Es sind 29 Staatschefs, die alle ihre eigenen Vorstellungen haben, die sich nicht immer unter einen Hut bringen lassen. Aber in einem Punkt sind sich alle noch so verschiedenen Charaktere einig: Im Kriegsfall heißt es – Einer für alle, alle für einen. In einer gemeinsamen Beistandsklausel wurde diese Verpflichtung zur gegenseitigen Hilfe in einer Abschlusserklärung bretthart bekräftigt. Das dürfte ein beruhigendes Gefühl für alle sein, denn die Welt verändert sich, überall schwelen Konflikte und unangenehme Staaten wie China oder Süd-Korea oder auch Russland könnten schnell zu Aggressoren werden. Ansonsten gibt es nicht unbedingt viel Konsens, denn Erdogan oder Trump sind Außenseiter, die sich schwertun, mit ehrlicher Gesinnung den anderen die Hand zu reichen.
Gut gewählt war London als Tagungsort, hat doch auch Queen Elizabeth ihr Domizil in Englands Hauptstadt, und so kam sie in den Genuss, den ganz Großen dieser Welt bei einem Treffen im Buckingham Palast die Hand zu schütteln. Nato-Generalsekretär Jens Stoltenberg jedenfalls als Organisator des Ganzen war sichtlich zufrieden mit dem Verlauf der Gespräche und des „Get- Togethers“, obwohl kritische Stimmen alsbald vermeldeten, dass Trump und Erdogan die Nato zerlegt hätten. Mit abstrusen Forderungen und provokanten Aussagen. Trump drohte mit Sanktionen, falls Deutschland die Militärausgaben nicht erhöhen würde, Erdogan verlangte allgemeine militärische Unterstützung im Kampf gegen die Kurden.
Die vielen kleinen Brandherde, die in Europa schwelen und die ungebremste chinesische Expansion, der Bau der russischen Pipeline Nordstream 2 und die allzu defensive Rolle der Deutschen bei Kriegseinsätzen in der Welt waren Störfeuer, die den Nato-Gipfel beeinflussten. Ein genervter Donald Trump, der ohne Abschluss-Pressekonferenz aus London abgereist war, weil er über eine Äußerung von Canadas Premier Trudeau erbost gewesen sein soll und die Aussage Macrons, die Nato sei hirntot, waren kontraproduktive Details, die in Zukunft das Zusammenwirken der Natostaaten nicht mehr behindern sollen. Ein sogenannter neuer Reflexionsprozeß soll dazu beitragen, dass die Nato in den kommenden Jahren über grundsätzliche politische Fragen und eine bessere Abstimmung beraten soll. In der „Londoner Erklärung“ beschlossen die Partner außerdem, dass die Bedeutung der transatlantischen Bindung zwischen Europa und Nordamerika unterstrichen wird. Bevor in Konfliktsituationen vorschnell agiert wird, beispielsweise in Bezug auf Russlands Bedrohungen, stehen Dialog und offene Beziehungen, wie es so schön heißt. Auch Angela Merkel zog eine positive Bilanz – so wie man das von ihr kennt – speziell auch im bilateralen Treffen mit Trump. Es gäbe Gemeinsamkeiten, die es zu pflegen und zu hegen gelte. So gut, so schön.

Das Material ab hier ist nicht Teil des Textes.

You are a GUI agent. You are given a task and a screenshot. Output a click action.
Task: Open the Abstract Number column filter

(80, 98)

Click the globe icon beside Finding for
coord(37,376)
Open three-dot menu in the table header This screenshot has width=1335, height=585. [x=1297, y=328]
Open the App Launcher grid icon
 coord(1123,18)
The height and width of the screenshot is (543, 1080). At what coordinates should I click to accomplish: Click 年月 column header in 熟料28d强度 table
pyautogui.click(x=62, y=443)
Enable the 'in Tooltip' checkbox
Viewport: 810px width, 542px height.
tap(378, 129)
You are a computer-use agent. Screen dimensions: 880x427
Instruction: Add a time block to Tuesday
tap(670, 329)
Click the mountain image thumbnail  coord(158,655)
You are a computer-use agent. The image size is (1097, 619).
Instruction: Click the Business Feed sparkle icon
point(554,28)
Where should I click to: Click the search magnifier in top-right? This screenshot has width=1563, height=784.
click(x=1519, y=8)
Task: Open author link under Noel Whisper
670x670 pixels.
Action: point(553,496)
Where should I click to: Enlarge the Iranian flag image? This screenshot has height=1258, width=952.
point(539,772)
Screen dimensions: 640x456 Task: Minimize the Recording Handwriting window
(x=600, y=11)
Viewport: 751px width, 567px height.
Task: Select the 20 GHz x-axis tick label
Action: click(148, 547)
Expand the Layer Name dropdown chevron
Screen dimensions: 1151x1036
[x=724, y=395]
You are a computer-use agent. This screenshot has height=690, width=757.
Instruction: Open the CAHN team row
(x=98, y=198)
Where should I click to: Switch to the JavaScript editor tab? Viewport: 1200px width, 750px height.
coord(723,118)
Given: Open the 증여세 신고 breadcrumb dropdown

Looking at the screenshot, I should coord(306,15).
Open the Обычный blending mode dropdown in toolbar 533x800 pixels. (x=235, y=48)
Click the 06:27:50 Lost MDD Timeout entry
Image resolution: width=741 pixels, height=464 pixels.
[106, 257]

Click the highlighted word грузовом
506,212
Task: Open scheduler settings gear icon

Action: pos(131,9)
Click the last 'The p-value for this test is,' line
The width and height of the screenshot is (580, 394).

Allerdings wussten alle Beteiligten sehr genau, dass China das Bündnis und seine Staaten herausfordern könnte und das Trumps Aussagen nicht immer in Stein gemeißelt sind – der politische Kit ist brüchig, eine gewisse Ratlosigkeit muss man der Nato durchaus unterstellen, denn die Verschiebung der globalen Kräfteverhältnisse verändert das Selbstverständnis der Allianz. Europa ist aufgefordert, unabhängiger und offensiver zu agieren. Der „große Bruder USA“ kann und will nicht bei jedem Konflikt den Kopf hinhalten, so dass zwangsläufig die Verteidigungsausgaben steigen müssen. Denn was wäre, wenn die Amerikaner sich aus dem Staatenbündnis verabschieden würden? Diese Gefahr schwebt weiter über Europa, deshalb sollte man tunlichst darauf achten, Donald Trump nicht unnötig zu provozieren. Denn wenn er eine zweite Amtszeit antreten würde, bleibt die Nato den Launen des amerikanischen Querkopfes weiter ausgesetzt.